Copy each record below without changing a single word.

-------- Data records --------

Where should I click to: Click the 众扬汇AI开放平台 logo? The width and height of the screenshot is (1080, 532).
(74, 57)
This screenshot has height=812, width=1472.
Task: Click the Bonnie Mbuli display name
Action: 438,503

--------

- **Solution to the exercise**
Where should I click to: Click the 众扬汇AI开放平台 logo? The width and height of the screenshot is (1080, 532).
(74, 57)
This screenshot has height=812, width=1472.
Task: Click the Bonnie Mbuli display name
Action: 438,503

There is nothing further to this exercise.